= Eugène Patrin =

French mineralogist (1742–1815)

Eugène Louis Melchior Patrin (3 April 1742, Lyon – 15 August 1815, Saint-Vallier) was a French mineralogist and naturalist. His botanical abbreviation is: Patrin.

Following two years of travels in Germany, Hungary and Poland, he spent eight years in Russia (Siberia) (1780–87), conducting geological and botanical investigations. He extensively travelled the Urals, the Altai Mountains and other areas of Siberia, with his mineral collections being shipped back to St. Petersburg ahead of his return. This material, however, was partially confiscated by Pyotr Simon Pallas, who kept the best items for his personal cabinet. Patrin's remaining pieces were subsequently offered to the Jardin du Roi collection in Paris, provided that the group not be broken up. In 1804 he was appointed first librarian of the Conseil des mines. From 1790 to 1815, he was a member of the Académie des sciences, belles-lettres et arts de Lyon.

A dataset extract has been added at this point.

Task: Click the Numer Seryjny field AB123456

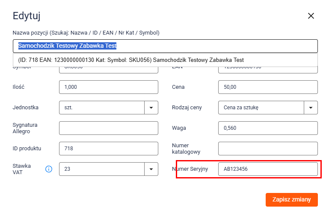Action: [268, 169]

He made important contributions regarding the "mineralogy section" of Buffon's massive work on natural history, "Histoire Naturelle". In 1788 he provided a modern description of aurichalcite, giving it the name Calamine verdâtre. The plant genus Patrinia (family Valerianaceae) was named in his honor by Antoine Laurent de Jussieu.

== Selected works ==
- Relation d'un voyage aux Monts d'Altaice en Sibérie fait en 1781, (1783).
- Mémoire sur ls moeurs des habitants de la Sibérie, (1790).
- Recherches sur les volcans : d'après les principles de la chimie pneumatique, (1800).
- Histoire naturelle des minéraux contenant leur description, celle de leur gîte, la théorie de leur formation, leurs rapports avec la géologie ou histoire de la terre, le détail de leurs propriétés et de leurs usages leur analyse chimque, etc. (1830).